Building a hardware hacking lab without setting money on fire
What gear actually earns its place on a hardware hacking bench, what's a beginner trap, and the failure modes nobody films.
The thumbnails lie about hardware hacking. Pristine bench, four-channel scope glowing, a chip-off rig that costs more than a used car. Then you watch the actual work and it's a 9 euro adapter, four jumper wires, and someone squinting at a boot log. The expensive bench is the reward, not the entry fee.
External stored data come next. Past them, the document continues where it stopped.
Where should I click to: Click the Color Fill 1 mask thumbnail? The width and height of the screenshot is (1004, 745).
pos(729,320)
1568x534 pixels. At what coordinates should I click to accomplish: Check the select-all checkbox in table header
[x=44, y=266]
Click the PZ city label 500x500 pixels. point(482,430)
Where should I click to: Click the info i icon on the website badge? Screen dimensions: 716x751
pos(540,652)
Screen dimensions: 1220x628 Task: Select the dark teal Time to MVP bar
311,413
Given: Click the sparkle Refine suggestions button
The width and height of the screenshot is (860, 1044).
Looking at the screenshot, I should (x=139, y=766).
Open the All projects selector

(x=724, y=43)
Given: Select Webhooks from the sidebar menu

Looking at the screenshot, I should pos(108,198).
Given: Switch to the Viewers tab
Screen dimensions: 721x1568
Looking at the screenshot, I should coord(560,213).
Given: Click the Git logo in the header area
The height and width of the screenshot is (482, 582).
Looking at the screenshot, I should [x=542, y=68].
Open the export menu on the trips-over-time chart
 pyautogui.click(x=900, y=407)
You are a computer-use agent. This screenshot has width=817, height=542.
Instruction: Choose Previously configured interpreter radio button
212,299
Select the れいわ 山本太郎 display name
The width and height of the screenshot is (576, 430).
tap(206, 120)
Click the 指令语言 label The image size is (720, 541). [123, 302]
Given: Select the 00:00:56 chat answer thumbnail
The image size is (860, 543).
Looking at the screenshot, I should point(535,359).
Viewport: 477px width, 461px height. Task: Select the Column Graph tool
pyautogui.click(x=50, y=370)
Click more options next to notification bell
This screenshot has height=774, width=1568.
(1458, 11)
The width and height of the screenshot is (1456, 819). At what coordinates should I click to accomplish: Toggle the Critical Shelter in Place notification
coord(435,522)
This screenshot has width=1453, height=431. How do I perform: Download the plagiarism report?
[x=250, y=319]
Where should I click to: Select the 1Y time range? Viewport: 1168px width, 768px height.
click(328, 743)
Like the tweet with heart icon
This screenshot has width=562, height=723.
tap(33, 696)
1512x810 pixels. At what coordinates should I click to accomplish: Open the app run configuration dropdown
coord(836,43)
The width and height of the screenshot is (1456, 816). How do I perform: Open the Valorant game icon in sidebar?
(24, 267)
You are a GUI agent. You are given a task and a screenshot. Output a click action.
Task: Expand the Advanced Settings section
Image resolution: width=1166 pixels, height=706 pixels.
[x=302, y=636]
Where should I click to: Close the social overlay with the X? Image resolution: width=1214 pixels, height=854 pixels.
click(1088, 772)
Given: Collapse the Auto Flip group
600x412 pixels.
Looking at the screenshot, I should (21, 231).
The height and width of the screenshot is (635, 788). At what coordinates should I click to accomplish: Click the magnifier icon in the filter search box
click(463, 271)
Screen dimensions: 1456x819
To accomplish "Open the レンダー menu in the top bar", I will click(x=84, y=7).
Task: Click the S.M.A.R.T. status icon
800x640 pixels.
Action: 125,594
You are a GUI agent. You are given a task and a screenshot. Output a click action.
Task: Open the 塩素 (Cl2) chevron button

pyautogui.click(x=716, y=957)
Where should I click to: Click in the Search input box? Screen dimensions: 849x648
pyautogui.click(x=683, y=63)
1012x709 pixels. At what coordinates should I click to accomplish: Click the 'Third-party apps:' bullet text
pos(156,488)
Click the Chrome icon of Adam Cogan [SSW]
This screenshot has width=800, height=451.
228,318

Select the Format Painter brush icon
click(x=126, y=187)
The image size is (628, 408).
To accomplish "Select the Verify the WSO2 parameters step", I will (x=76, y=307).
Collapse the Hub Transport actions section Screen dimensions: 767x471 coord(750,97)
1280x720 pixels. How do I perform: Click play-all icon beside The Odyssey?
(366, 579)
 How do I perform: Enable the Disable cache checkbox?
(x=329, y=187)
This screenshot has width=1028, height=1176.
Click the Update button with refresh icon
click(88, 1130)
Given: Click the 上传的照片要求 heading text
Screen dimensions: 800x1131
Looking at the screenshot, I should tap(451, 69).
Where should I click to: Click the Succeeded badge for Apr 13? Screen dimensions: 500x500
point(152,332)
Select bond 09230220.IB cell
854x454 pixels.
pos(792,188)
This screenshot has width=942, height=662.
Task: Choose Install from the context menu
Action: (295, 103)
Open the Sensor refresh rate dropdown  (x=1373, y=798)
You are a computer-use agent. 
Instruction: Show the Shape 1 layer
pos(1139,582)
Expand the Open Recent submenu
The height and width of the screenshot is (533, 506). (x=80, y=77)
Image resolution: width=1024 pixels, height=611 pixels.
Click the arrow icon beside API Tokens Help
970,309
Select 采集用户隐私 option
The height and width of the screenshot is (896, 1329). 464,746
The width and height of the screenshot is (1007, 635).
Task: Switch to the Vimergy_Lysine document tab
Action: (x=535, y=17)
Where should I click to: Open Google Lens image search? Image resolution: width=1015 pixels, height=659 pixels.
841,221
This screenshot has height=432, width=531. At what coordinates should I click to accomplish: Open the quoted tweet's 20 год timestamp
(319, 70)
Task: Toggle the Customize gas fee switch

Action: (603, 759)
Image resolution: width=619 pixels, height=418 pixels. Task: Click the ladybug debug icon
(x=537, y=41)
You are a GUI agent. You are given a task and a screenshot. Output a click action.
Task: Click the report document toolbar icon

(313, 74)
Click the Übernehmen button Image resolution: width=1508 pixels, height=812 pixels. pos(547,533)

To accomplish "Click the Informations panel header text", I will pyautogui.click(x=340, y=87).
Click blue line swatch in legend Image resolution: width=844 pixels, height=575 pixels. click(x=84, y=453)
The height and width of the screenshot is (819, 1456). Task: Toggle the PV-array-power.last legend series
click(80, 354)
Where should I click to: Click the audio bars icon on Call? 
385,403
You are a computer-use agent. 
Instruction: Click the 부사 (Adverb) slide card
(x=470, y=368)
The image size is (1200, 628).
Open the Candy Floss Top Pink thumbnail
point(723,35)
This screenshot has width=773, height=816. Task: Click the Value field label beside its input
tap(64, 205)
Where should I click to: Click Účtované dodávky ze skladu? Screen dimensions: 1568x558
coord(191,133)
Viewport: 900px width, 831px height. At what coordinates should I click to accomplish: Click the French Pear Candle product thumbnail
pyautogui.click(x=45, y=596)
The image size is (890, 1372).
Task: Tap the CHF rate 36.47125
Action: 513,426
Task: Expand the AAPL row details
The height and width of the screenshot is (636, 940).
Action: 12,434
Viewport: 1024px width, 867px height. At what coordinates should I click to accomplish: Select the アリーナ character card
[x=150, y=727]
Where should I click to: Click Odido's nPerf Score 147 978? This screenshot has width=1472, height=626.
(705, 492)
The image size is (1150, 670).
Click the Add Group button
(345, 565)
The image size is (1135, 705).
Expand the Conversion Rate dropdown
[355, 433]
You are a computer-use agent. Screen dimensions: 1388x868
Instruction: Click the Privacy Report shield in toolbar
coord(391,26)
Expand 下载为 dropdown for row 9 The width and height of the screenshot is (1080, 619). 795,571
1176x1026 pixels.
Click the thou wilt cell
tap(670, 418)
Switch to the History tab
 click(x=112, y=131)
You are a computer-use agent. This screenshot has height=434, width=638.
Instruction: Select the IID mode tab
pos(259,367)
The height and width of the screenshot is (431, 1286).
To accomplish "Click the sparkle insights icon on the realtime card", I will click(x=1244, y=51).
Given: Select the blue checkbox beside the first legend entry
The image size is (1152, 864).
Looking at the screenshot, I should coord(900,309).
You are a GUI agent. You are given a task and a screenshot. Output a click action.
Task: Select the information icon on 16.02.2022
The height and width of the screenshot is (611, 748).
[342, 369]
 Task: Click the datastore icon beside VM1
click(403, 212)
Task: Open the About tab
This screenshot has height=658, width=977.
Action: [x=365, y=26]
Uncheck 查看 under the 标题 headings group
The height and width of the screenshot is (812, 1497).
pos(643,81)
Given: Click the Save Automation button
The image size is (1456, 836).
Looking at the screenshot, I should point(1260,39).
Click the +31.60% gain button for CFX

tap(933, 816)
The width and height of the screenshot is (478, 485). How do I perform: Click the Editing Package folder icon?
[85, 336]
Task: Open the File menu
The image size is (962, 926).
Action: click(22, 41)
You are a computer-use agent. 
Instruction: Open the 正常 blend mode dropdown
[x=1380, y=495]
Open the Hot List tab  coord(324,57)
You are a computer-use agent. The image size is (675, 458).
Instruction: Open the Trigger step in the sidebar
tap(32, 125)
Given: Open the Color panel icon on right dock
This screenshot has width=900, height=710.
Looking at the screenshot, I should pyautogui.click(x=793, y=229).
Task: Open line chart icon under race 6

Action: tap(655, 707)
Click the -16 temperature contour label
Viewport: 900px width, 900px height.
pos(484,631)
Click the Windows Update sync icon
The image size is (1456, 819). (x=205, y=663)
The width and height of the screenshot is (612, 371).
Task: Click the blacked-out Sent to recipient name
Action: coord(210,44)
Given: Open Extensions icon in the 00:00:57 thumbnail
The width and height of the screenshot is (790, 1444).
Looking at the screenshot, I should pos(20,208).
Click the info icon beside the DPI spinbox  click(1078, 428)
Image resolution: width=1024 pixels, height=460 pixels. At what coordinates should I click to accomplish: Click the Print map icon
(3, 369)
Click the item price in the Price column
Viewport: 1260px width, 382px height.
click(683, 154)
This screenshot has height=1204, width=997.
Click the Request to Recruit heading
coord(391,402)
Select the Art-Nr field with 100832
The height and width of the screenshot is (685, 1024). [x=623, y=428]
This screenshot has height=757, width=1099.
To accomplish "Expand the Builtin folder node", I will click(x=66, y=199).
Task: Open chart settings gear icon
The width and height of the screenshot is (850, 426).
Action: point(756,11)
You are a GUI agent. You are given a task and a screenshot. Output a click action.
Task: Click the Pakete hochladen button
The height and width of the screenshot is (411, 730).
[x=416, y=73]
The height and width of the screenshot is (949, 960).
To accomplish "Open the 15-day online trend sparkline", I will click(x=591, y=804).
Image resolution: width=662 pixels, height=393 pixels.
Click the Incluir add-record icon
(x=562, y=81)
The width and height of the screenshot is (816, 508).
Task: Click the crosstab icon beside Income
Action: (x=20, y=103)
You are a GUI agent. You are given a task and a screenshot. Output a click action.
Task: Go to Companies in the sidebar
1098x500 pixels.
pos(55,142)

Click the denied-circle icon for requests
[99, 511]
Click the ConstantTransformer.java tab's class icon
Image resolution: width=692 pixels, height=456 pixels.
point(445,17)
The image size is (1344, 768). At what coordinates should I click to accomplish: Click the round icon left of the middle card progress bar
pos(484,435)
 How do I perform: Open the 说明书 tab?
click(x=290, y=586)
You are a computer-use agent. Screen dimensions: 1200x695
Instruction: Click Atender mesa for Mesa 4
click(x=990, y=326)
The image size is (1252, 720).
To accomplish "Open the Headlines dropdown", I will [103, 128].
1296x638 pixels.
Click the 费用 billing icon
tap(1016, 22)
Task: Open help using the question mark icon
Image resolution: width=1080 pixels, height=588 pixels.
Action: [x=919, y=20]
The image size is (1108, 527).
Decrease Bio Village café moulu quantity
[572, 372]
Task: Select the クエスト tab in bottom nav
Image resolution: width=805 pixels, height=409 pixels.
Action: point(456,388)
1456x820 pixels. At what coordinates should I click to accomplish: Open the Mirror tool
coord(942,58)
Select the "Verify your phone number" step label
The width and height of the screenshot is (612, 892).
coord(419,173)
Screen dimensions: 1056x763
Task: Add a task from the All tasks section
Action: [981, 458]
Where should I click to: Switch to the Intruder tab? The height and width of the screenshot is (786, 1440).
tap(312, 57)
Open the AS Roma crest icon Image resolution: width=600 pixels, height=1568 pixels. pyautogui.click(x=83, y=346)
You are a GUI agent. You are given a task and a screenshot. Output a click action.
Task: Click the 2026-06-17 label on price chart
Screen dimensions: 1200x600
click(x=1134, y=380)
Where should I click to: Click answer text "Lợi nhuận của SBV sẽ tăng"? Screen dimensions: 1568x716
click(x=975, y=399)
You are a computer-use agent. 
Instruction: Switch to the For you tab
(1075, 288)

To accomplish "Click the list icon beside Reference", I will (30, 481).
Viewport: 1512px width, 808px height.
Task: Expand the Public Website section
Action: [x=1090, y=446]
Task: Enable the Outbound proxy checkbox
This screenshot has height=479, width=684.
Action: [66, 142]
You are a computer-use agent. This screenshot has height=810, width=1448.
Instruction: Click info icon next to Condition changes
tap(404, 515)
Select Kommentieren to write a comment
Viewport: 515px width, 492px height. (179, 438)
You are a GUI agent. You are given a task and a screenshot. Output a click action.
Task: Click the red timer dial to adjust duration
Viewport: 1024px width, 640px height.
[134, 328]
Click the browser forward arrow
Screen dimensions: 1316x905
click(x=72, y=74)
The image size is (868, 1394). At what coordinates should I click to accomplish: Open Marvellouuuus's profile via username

Start with the cheap stuff, because the cheap stuff is where the wins are. A USB-to-serial adapter, an 8-channel logic analyzer clone, a multimeter you probably already own, and some jumper wires. That kit, under 30 euros total, covers the technique that opens more devices than anything else: find the UART, read the console, own the boot process.
UART first, always
Most consumer IoT is lazy about its serial port. The manufacturer left a debug console on the board because they needed it during development and nobody bothered to lock it down for production. You find three or four unpopulated pads near the main SoC, work out which is ground and which is transmit, and suddenly the device is narrating its entire boot sequence to you. U-Boot environment, kernel cmdline, sometimes a root shell with no password because who's going to solder onto a smart plug.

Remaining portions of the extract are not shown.